Until these ideas and policies can clear a complex web of federal, state and local hurdles, however, too many alternative energy companies still won't benefit. At least not yet. While there is still work to be done, there's plenty of movement particularly in Massachusetts and Connecticut to help support fledgling alternative energy companies and keep them here in New England.
Earlier this month, Connecticut Gov. M. Jodi Rell asked state officials to make recommendations by July 2007 about how to increase the state government's use of alternative energy vehicles and plan for an increased demand for alternative fuel pumping stations.
Last week, Ian Bowles, Massachusetts secretary of energy and environmental affairs, said the administration is devising a similar plan to encourage the executive branch to purchase alternative fuel vehicles. Administration officials declined to offer further details.
Both opportunities, however, may elude some alternative fuel companies, such as Easthampton-based Greasecar Inc.
For Greasecar, which specializes in technology to adapt diesel fuel cars to accept vegetable oil as fuel, the higher demand could mean a boost in business.

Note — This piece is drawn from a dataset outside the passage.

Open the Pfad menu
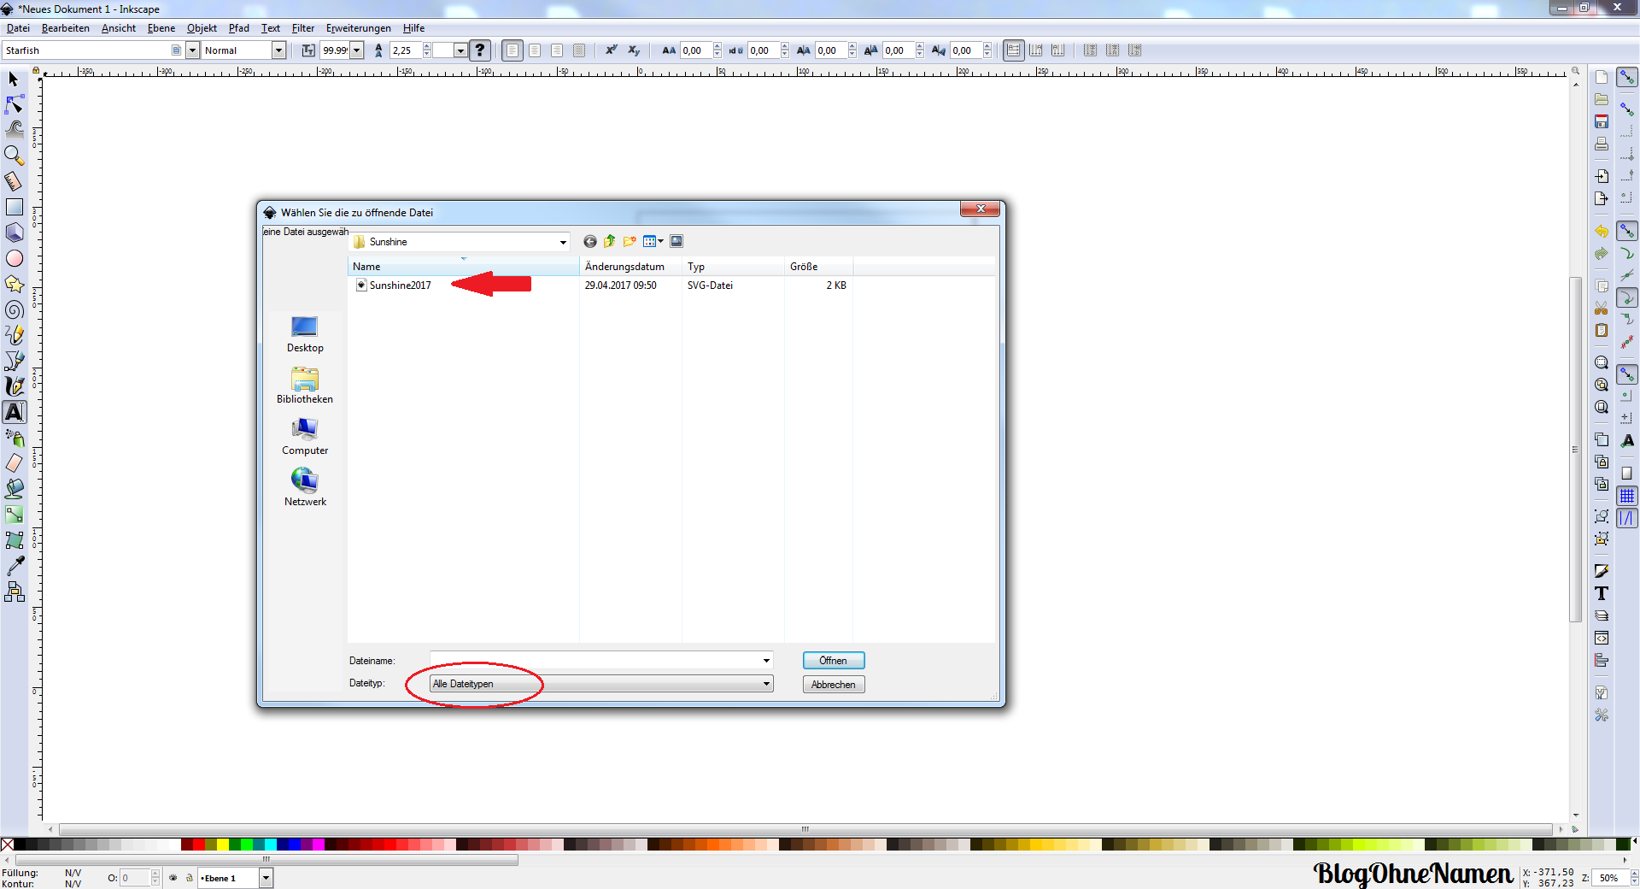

But vegetable oil is not a certified biofuel by the U.S. Department of Energy, U.S. Environmental Protection Agency or Bay State energy regulatory agencies.
Greasecar has begun lobbying federal and state officials to win approval for vegetable oil, said Jeremie Spitzer, Greasecar general manager. Without the certification, Greasecar would have difficulty competing for municipal contracts to convert government vehicle fleets because government contracts must adhere to federal and state guidelines regulating biofuels.

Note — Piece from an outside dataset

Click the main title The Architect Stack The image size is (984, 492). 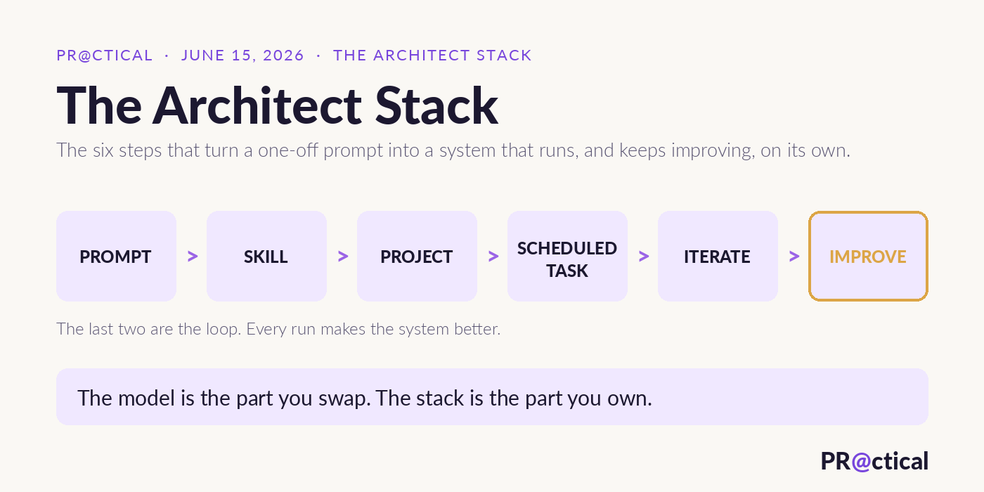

"We want to grow and add jobs in Massachusetts, but we would need a level playing field," said Spitzer.
Greasecar, which was founded in 2000 and employs 11 people, has 3,500 customers in all 50 states, said Spitzer. Its technology is designed for use on diesel cars. Drivers must collect vegetable oil from, for instance, local restaurants and then process the oil at home using a Greasecar filtration system.

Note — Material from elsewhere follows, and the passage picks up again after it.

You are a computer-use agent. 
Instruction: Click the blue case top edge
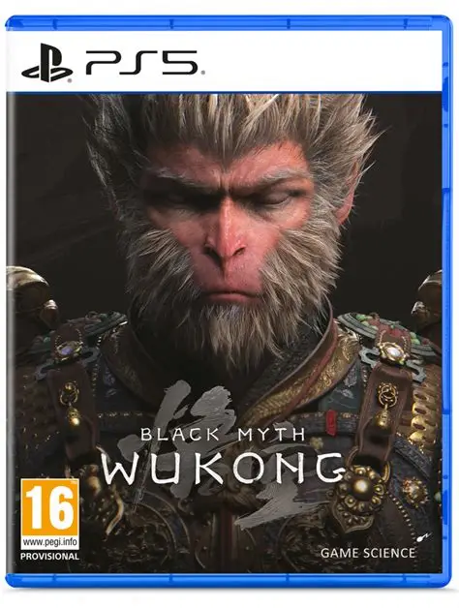[x=229, y=22]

The technology is a two-part system, which includes a heating and filtration kit to fit a 55-gallon drum. Once the oil is cleaned it is pumped into the car. A separate device, which includes a digital display, is installed on the car to filter the oil further and monitor fuel levels and temperature.
The average cost of the devices -- plus installation -- is $2,500. But the per-gallon cost of vegetable oil cost is $1.95 per gallon, making it an attractive alternative to diesel fuel and regular gasoline, which are hovering nationwide at costs of $2.90 per gallon and $3.10 per gallon, respectively, according to data from the American Automobile Association.
On the tax incentive front, meanwhile, one Massachusetts lawmaker, freshman state Sen. Benjamin Downing, D-Pittsfield, has proposed a tax incentive for renewable energy technology companies that create 10 or more jobs in the Bay State. The proposal is an amendment to an existing program eligible to biotechnology, medical devices and marine sciences technology companies.
The measure would benefit companies such as Pittsfield-based Berkshire Biodiesel LLC, which was founded in 2006. Earlier this month, the company revealed plans to build a $50 million biofuel manufacturing plant. The plant is expected to generate as many as 30 jobs once construction is completed in 2008, said Lee Harrison, executive vice president of Berkshire Biodiesel.
"Let's face it, the oil industry has had all kinds of incentives for probably 100 years. To get this industry off the ground, we are going to require incentives and we shouldn't be ashamed of that," said Harrison.
While it's too soon to tell if the tax breaks for the fledgling industry would significantly drain state coffers, lawmakers should be cautious about opening the incentive gates too widely, said Michael Widmer, president of Massachusetts Taxpayers Foundation.
"These kinds of credits only make sense if they are instrumental in producing job growth," said Widmer.